- [Task description]
Which lines should be repeated? Exactly the one containing "Translate the 'Omg ky seshte miree' comment" and every line after it through the end of the entries below.

::: Available data :::

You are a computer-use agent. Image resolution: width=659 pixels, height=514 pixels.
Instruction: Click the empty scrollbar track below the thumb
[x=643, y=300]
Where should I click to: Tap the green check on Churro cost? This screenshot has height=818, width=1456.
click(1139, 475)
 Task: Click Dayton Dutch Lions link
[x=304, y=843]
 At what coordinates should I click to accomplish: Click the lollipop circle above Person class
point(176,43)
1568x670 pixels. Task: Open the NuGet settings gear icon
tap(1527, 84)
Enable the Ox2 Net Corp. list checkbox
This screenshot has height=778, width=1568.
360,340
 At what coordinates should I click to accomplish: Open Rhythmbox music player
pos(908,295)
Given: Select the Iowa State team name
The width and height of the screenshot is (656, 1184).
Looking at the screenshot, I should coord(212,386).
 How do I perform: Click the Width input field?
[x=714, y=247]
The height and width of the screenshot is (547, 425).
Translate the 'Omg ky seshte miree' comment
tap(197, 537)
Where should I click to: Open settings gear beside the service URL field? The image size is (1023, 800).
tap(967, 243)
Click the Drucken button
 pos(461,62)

:::

- [Solution for this exercise]
Translate the 'Omg ky seshte miree' comment
tap(197, 537)
Where should I click to: Open settings gear beside the service URL field? The image size is (1023, 800).
tap(967, 243)
Click the Drucken button
 pos(461,62)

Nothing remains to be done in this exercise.